Input data section start

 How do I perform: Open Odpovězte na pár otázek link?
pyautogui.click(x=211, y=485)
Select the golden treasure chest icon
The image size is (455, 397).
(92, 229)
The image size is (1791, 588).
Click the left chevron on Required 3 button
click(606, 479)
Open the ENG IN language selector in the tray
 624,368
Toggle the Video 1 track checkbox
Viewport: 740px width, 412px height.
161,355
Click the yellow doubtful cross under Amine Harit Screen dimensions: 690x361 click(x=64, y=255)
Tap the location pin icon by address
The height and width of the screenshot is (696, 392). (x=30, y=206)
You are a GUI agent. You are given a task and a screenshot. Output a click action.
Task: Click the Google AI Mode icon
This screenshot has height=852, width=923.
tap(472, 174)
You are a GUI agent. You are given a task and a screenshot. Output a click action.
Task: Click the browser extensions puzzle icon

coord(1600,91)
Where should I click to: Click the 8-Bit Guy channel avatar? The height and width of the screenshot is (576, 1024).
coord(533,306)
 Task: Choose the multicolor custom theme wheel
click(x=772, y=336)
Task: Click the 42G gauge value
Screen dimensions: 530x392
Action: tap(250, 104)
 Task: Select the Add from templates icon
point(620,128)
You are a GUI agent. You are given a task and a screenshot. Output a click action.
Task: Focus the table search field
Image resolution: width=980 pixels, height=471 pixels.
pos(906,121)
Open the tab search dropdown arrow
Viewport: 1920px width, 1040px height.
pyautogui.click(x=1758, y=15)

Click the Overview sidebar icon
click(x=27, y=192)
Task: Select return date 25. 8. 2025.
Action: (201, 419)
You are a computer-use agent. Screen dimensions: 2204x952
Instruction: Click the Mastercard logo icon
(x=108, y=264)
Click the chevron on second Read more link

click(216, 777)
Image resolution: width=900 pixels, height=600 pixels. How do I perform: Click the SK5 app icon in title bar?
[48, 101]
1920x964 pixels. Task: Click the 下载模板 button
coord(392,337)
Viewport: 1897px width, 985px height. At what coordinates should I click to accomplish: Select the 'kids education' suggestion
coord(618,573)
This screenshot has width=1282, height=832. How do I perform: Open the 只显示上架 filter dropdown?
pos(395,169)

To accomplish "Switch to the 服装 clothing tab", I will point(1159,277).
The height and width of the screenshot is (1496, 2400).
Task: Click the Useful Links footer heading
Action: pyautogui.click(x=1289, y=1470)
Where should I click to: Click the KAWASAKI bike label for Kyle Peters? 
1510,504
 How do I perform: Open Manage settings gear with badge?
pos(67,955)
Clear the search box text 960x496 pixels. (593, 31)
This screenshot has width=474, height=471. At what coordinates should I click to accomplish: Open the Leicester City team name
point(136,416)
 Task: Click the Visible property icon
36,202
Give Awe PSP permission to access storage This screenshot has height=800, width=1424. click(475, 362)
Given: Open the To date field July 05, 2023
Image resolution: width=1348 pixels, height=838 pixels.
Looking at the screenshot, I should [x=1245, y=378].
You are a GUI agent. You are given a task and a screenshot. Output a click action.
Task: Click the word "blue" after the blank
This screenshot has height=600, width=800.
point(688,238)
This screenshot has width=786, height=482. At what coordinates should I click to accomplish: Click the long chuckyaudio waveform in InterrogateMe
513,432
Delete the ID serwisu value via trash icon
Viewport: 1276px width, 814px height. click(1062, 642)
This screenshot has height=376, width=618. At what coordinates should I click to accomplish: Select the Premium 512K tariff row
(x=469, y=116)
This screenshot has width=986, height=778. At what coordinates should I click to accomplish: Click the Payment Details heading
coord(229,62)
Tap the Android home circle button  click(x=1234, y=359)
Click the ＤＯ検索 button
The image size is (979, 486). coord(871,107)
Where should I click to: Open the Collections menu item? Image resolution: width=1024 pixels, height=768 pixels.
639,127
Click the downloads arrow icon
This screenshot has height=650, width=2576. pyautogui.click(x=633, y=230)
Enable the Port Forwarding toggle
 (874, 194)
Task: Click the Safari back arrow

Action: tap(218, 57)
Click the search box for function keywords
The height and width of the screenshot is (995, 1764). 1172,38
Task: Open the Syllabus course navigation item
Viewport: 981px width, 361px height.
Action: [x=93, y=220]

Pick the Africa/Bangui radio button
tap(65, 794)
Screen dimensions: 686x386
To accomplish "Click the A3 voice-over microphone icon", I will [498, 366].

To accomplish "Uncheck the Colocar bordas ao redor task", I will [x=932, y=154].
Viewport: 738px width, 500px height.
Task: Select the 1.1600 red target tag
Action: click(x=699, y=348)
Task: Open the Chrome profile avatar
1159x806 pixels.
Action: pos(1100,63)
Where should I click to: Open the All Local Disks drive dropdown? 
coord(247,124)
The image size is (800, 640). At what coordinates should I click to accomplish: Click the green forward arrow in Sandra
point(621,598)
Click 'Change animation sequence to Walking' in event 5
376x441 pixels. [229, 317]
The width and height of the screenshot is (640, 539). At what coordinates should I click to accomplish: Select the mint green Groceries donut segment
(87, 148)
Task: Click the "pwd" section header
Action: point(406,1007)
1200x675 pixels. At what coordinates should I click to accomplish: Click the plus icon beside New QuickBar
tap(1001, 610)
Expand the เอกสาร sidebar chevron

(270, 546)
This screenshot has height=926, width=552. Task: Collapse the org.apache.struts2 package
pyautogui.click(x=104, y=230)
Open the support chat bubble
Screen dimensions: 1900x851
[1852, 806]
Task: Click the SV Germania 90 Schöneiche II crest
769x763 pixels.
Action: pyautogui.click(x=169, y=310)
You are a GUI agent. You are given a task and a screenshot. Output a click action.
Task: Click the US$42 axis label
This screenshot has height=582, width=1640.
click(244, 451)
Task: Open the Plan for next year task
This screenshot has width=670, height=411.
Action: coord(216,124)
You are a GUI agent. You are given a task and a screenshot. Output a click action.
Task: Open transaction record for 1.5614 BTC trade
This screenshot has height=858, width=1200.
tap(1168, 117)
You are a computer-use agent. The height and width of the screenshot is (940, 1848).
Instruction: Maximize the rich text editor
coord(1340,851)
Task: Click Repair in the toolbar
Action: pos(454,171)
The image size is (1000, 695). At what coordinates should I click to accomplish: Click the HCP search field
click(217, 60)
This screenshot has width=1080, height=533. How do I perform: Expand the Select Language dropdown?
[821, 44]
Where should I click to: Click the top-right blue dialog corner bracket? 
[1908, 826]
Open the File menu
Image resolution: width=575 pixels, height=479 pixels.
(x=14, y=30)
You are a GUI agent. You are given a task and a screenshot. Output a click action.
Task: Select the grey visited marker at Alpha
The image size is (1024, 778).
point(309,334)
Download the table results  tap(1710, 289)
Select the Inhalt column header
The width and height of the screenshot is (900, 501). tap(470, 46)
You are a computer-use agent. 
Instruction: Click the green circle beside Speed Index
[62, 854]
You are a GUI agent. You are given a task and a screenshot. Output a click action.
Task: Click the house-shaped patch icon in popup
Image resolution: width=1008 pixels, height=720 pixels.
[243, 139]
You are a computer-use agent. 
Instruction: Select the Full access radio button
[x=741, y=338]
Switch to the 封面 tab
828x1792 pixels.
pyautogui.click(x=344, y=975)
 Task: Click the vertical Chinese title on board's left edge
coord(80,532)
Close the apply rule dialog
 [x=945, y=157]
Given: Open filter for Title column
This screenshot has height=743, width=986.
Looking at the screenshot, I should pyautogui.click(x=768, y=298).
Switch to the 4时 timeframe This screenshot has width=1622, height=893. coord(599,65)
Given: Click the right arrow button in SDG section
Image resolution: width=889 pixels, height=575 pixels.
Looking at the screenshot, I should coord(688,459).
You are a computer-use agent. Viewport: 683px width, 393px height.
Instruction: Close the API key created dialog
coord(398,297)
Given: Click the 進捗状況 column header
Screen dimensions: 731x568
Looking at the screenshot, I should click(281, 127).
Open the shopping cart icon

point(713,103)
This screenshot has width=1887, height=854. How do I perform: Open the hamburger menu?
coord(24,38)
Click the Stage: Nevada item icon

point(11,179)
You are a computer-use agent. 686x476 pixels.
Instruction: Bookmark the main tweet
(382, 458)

Input data section end

[What needs to be done]
There is one span to return: the line holding "Instruction: Close the API key created dialog" and every line after it through the end of the listing above; please give it exactly and add nothing.

[Exercise output]
Instruction: Close the API key created dialog
coord(398,297)
Given: Click the 進捗状況 column header
Screen dimensions: 731x568
Looking at the screenshot, I should click(281, 127).
Open the shopping cart icon

point(713,103)
This screenshot has width=1887, height=854. How do I perform: Open the hamburger menu?
coord(24,38)
Click the Stage: Nevada item icon

point(11,179)
You are a computer-use agent. 686x476 pixels.
Instruction: Bookmark the main tweet
(382, 458)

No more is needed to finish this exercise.